Periodicamente torna l’allarme: il gatto domestico, l’amabile micetto di casa o del quartiere, felis catus, è anche un cacciatore spietato, un serial killer che uccide per divertimento e non per fame, un pericolo costante per uccellini e animaletti di terra. Ogni ‘proprietario’ di gatto lo sa (li amiamo anche per questo nella loro magnifica agilità) ma il nuovo studio compilativo pubblicato sulla rivista Nature fa un passo oltre e dichiara che i “gatti in libertà” sono “carnivori invasivi”, fra “le specie invasive più problematiche del mondo”, portati dall’uomo anche dove in origine non erano, cioè in tutti i continenti tranne l’Artico.
Chi è un “gatto in libertà?” Secondo lo studio, un felino “di proprietà o senza proprietario che ha accesso all’ambiente esterno”. I ricercatori – da Stati Uniti, Australia, Francia e Nuova Zelanda – hanno rivisto 533 studi sui gatti in liberà per imparare di più sull’impatto che hanno sugli ecosistemi locali.
Hanno scoperto che i gatti uccidono animali di almeno 2,084 specie, di cui 347 sono a rischio (“vulnerabili” o “molto vulnerabili” al rischio estinzione).

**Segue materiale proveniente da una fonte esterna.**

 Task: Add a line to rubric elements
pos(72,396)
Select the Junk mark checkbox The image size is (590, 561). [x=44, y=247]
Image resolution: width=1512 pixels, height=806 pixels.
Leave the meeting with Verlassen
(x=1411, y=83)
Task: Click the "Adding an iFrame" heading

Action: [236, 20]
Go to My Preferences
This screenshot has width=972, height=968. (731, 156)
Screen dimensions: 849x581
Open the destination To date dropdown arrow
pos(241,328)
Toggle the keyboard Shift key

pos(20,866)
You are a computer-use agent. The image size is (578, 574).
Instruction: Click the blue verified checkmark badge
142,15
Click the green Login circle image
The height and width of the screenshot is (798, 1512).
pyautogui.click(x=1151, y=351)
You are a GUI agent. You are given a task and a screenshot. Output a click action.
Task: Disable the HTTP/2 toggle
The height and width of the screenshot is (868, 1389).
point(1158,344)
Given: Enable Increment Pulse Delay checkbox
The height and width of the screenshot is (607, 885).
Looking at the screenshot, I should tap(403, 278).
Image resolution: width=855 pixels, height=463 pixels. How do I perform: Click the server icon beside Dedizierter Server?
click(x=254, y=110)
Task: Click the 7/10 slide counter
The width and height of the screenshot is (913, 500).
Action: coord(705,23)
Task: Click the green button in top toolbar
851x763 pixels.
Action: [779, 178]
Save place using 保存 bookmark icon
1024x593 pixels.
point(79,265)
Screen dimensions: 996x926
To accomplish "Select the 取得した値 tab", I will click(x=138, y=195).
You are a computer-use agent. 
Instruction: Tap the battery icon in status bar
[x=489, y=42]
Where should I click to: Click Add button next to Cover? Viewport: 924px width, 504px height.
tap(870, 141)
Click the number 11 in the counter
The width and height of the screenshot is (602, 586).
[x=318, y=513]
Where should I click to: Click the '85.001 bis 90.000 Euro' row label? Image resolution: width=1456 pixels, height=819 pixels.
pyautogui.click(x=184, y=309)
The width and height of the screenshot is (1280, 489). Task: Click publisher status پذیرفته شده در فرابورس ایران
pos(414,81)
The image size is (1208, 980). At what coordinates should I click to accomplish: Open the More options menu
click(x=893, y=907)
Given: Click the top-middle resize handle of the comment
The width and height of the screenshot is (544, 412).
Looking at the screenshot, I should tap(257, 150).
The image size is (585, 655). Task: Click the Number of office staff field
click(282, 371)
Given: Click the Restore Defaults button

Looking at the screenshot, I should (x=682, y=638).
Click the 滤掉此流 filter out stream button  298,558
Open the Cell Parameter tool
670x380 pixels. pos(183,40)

Per il 47% si parla di uccelli, seguiti da rettili, piccoli mammiferi (il 20%), insetti e anfibi. Per il 97% le prede sono animali sotto i 5 chili di peso, e queste stime eccedono per prudenza.
Il fulcro della ricerca, avverte lo studio, è sull’alimentazione, ma ci sono 150 anni di letteratura che documentano l’impatto negativo sull’ambiente dei gatti in libertà, incluse numerose malattie trasmesse dai felini (toxoplasmosi, rabbia). I gatti vivono in colonia e anche questo crea problemi igienici e conflitti fra specie. Infine “la sola presenza di un gatto può creare paesaggi di paura che risultano in modifiche del comportamento della fauna selvatica, incluse le decisioni su dove cibarsi e allevare la prole”.
Tutto considerato, è necessario “studiare politiche per ridurre l’impatto dei gatti in libertà” conclude lo studio, perché sono “predatori indiscriminati e mangiano qualunque tipo di animale riescano a catturare”. E quindi “anche se i nostri risultati eccedono per prudenza, chiariscono fino a che punto una specie invasiva ampiamente distribuita interagisca con altre specie del mondo”.
Non è chiaro quali siano le politiche da applicare, ma si immagina che potrebbero variare dall’abbattimento selettivo, alla sterilizzazione di animali di proprietà e randagi (raccomandata peraltro da tutti i veterinari e tutte le semplici gattare del mondo, anche quando le amministrazioni pubbliche se ne disinteressano), all’insistenza sul tenere i gatti domestici in casa “in sicurezza” – altra richiesta che la disprezzata gattara fa ad ogni potenziale adottante.